Regarding the balance of pharmacological benefits and risks on chronic airway diseases between oral and inhaled administration, oral administration may have more effects on central to peripheral airway as benefits, but may exert more influences systemically as risks. Both doses of oral imidafenacin did not improve peripheral airway function, indicated in parameters of MMF, 25, 50, and 50/25 (). Our results showed that treatment with oral imidafenacin had benefits with the improvement of FEV1 safety in patients with COPD who had difficulty mastering inhalation techniques.13 Oral imidafenacin was less effective in improving lung function than approval inhaled LAMAs, such as tiotropium, glycopyrronium, or umeclidinium. However, many studies have demonstrated that oral medications improve patient satisfaction and adherence compared with inhaled drugs.26–28 Oral administration may contribute to pharmacological adherences significantly.

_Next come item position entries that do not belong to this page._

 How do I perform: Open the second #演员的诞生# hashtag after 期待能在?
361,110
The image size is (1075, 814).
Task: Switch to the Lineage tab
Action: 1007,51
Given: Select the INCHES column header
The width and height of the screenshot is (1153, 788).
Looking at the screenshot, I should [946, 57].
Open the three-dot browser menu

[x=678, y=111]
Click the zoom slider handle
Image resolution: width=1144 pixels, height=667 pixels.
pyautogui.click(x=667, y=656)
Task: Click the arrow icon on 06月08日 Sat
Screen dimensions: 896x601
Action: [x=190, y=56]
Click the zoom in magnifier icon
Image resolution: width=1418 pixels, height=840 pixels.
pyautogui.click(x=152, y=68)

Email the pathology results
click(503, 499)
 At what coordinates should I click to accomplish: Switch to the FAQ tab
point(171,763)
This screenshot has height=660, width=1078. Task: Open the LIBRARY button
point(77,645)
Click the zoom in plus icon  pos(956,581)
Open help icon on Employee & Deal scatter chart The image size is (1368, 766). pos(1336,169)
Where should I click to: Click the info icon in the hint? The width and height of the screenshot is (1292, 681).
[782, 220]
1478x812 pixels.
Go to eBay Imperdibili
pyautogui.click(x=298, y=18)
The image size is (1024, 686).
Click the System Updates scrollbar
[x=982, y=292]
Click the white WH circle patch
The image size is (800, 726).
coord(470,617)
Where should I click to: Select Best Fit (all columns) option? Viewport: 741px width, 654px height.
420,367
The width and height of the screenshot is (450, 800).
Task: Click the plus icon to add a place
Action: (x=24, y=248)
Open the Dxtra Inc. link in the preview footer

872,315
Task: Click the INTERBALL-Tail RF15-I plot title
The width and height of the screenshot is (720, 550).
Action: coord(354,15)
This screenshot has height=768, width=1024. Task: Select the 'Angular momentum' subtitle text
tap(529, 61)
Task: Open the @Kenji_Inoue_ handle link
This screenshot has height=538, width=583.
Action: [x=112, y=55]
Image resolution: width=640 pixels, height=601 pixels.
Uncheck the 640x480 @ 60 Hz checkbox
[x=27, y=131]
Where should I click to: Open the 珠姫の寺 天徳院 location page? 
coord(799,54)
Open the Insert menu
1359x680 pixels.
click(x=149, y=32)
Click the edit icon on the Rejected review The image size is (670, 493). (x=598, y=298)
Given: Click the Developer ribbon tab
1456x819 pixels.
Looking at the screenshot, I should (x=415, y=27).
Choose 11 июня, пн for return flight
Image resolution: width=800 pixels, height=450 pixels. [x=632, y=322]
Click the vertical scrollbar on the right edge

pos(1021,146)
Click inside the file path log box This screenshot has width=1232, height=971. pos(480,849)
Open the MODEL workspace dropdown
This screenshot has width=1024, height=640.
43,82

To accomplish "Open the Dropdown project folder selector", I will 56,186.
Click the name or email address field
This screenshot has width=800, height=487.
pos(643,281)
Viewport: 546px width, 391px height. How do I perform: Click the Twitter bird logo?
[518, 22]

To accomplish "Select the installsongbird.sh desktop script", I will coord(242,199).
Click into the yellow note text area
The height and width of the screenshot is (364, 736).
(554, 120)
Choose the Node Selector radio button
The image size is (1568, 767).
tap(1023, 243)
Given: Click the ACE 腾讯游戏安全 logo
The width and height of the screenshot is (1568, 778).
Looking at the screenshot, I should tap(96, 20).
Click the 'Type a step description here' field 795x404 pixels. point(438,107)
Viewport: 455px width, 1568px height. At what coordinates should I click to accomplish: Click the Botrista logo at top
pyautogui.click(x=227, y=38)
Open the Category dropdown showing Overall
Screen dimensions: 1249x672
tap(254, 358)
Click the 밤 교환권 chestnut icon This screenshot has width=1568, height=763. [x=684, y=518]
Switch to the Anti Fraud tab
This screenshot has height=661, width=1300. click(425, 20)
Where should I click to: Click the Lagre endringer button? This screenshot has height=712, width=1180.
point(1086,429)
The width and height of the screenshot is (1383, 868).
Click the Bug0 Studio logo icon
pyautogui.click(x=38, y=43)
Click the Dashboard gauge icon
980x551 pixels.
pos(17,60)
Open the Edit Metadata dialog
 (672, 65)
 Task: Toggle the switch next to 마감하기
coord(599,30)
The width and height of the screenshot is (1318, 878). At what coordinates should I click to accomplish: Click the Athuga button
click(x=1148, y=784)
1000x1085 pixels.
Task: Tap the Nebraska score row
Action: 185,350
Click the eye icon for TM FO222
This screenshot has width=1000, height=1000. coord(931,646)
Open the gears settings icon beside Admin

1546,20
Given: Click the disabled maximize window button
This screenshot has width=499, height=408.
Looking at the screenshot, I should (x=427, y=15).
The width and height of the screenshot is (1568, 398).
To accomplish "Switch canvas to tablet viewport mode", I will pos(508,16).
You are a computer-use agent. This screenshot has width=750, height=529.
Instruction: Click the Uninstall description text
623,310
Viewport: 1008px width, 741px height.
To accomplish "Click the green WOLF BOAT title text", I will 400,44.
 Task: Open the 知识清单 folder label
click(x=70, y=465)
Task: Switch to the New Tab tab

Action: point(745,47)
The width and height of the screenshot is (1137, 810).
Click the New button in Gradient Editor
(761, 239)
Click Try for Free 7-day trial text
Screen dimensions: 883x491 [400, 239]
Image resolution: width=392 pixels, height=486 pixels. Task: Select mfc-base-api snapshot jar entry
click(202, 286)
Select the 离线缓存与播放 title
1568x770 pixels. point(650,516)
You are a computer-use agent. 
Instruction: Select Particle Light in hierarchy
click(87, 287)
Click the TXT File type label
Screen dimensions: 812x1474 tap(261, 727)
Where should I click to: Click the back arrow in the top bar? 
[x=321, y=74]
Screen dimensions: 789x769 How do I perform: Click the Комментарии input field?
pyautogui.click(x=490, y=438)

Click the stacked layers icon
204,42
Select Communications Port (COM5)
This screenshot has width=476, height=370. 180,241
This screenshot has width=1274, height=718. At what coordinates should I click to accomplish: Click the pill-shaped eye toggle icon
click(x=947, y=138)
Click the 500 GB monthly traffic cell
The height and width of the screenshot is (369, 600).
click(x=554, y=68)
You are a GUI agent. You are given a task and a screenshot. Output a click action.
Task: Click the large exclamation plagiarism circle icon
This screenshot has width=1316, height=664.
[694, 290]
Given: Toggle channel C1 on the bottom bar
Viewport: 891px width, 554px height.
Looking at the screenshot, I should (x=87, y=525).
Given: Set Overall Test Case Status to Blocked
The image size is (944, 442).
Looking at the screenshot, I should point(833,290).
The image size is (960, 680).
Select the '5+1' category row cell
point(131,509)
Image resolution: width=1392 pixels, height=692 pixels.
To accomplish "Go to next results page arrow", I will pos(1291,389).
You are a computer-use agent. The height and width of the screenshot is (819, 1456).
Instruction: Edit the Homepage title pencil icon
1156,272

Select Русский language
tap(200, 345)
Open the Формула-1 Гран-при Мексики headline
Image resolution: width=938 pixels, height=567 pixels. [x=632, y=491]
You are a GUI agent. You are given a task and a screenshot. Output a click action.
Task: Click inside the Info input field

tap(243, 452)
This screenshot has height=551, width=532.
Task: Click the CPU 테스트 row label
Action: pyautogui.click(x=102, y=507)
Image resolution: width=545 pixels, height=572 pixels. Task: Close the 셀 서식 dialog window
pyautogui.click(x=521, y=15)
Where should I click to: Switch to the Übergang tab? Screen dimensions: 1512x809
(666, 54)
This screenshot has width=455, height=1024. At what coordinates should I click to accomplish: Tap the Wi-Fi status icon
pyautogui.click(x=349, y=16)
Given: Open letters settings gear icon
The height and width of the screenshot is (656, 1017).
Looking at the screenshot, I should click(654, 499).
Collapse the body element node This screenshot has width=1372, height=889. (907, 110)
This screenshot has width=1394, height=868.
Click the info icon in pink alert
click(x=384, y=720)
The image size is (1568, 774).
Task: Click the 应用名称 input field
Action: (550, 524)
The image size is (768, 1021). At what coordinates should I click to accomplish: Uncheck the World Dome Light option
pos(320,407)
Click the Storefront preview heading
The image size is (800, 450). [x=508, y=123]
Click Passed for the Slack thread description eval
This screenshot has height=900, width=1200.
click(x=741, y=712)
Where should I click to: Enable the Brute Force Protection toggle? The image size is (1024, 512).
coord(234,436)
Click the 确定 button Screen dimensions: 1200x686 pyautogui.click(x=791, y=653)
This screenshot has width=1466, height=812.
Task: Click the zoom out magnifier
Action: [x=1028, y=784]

Our study demonstrated the efficacy and safety of a single dose of oral imidafenacin. Comparisons of efficacy between once-daily and twice-daily LAMAs are limited in the management for patients with COPD.29,30 Using a network meta-analysis of randomized controlled trials, the twice-daily dosing had the efficacy of similar improvement in the lung function, health-related quality of life, and dyspnea when compared with once-daily dosing of LAMAs.29,30 However, the twice-daily dosing may have more benefits than once-daily doing 12 hrs to 24 hrs after initial administration.31 Aclidinium, twice-daily dosing, provided more bronchodilation during the nighttime, improvement of early-morning and nighttime symptoms, and early-morning limitation of activity than tiotropium, a once-daily dosing of LAMAs, in patients with moderate to severe COPD.32 Imidafenacin should be administrated twice-daily clinically as like the treatment of patients with overactive bladder.

Our study has some limitations. First, imidafenacin showed no improvement of peripheral airway function. The sample size might be too small to find evidence since we calculated the sample size based on the estimated difference of FEV1, primary endpoint, between imidafenacin and placebo. Second, the study was conducted only with the oral single administration. Thus, the efficacy of twice-daily dosing of oral imidafenacin is still unclear. Further studies are needed to evaluate the effects, tolerances, and safety of long-term usage. Third, the efficacy and safety of long-term imidafenacin therapy is still unknown in patients with COPD. Further studies are necessary to address these limitations.

Conclusion

In conclusion, the present study showed the potential usefulness and tolerability of oral imidafenacin for improving the pulmonary function of patients with COPD.